Competing interests characterise what people think are healthcare technology priorities.  With the often overbearing weight of government, healthcare technologies often reflect preferences that emerge from the policy priorities of governments  locked in an iron triangle with industry and (usually) doctors.  This medico-industrial complex leads to technologies that are sought by doctors, and when companies seek guidance for their own product development priorities, they consult doctors, and around we go. There is some good reason to do this, as it is widely argued that it is doctors who decide what services, medicines and devices patients will end up using, so it is sensible to ask them what they would like.  The problem with this is obvious, as doctors are not consumers of the functions of the medicines or devices they prescribe.  That countries are invariably forced into some form of economic evaluation of health technologies and the use of prescribing guidelines offer some evidence that doctors, in this case, cannot in the main be trusted to make appropriate decisions in this respect.

Let’s take e-health as a case in point.  Often confusingly called ‘telemedicine’, the priorities range from devices and services that patients may actually use, to technologies to facilitate consultations and information exchange between health professionals.  The latter, though, is really just the automation of existing clinical practice.  The former is far more interesting, and far more disruptive of existing practices — perhaps that is why we don’t have much of it?  Then there are technologies that really have a major impact on disease diagnosis, but which are expensive, but through elaborate clinical protocols are restricted or limited — why not adopt ‘best technology first’ and stop wasting the patient’s time.

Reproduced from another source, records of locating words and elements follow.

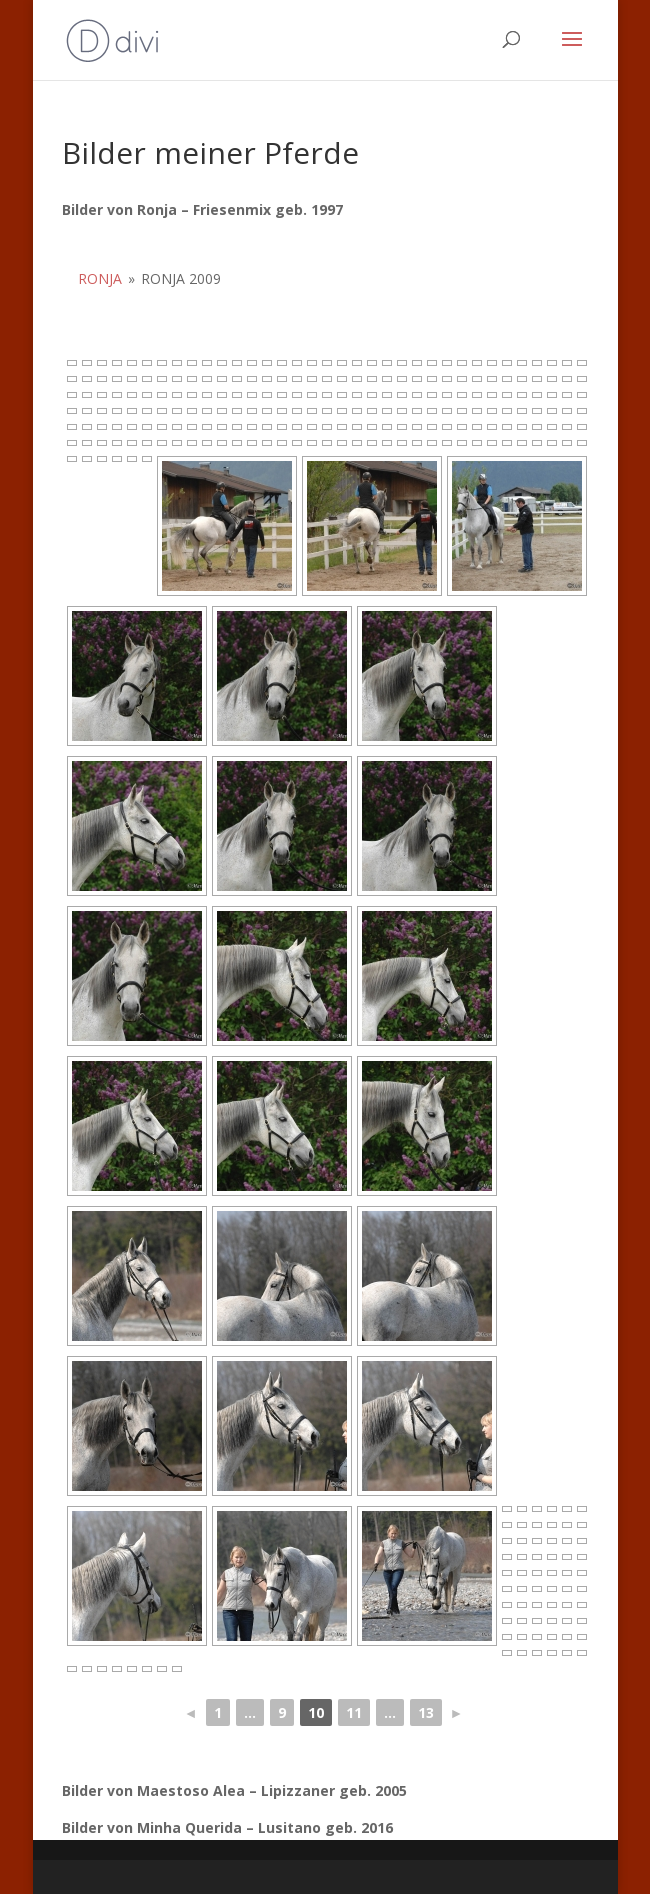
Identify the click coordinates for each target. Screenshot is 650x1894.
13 (426, 1712)
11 (354, 1712)
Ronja (100, 278)
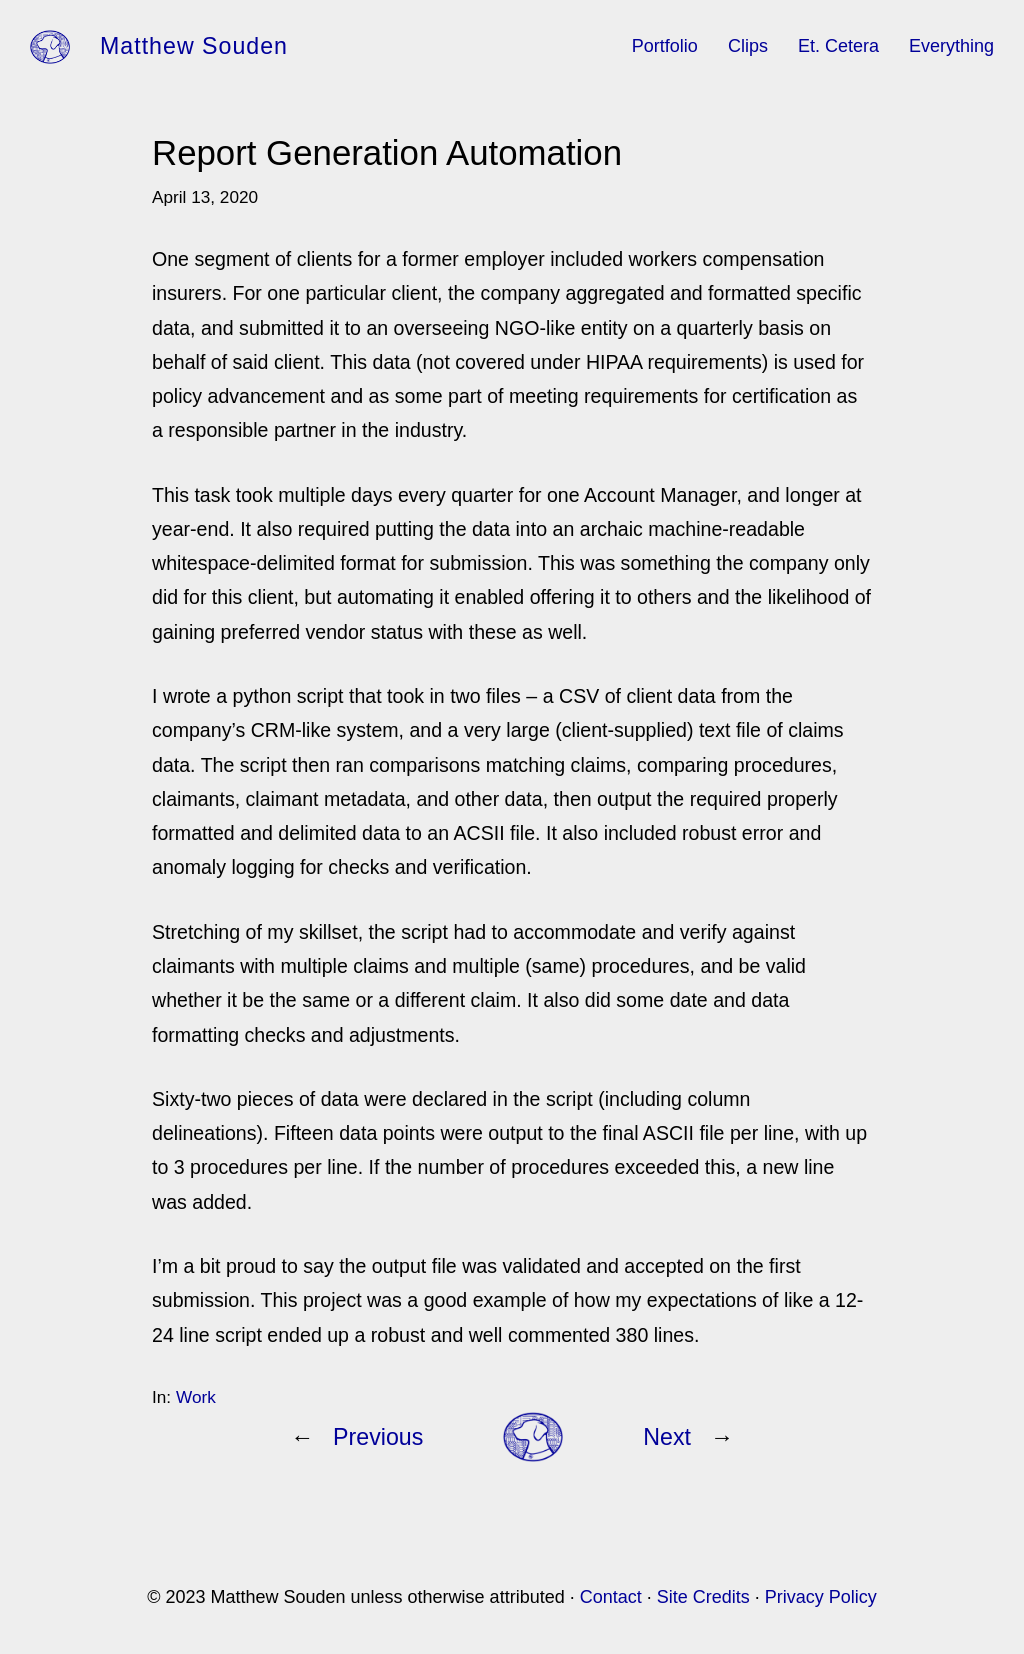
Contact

Some priorities for further thought:

  1. Following work by Christensen and others, how can health systems identify technologies that will have the positive benefit of disrupting in the nicest possible way stale clinical practices and yield an order of magnitude improvement in health system productivity (with a corresponding decrease in per-capita costs)?
  2. What technologies are most effective from a patient/end-user’s perspective and that they will actually value and use?
  3. What commercial realities are needed to enable sensible reimbursement of e-health services by payors?
  4. How do we research, invest in and commercialise winning technologies and move them very quickly into use?

That is to say,

  • how much do we really want to reform health care delivery using innovative technologies, and what implications will that have on our current approaches and assumptions — this is as much about clinical change as political will;
  • what technologies can we have now, today or soon;
  • how can we use reimbursement/payment systems to encourage use and uptake, and
  • why is healthcare so slow to adopt new technologies?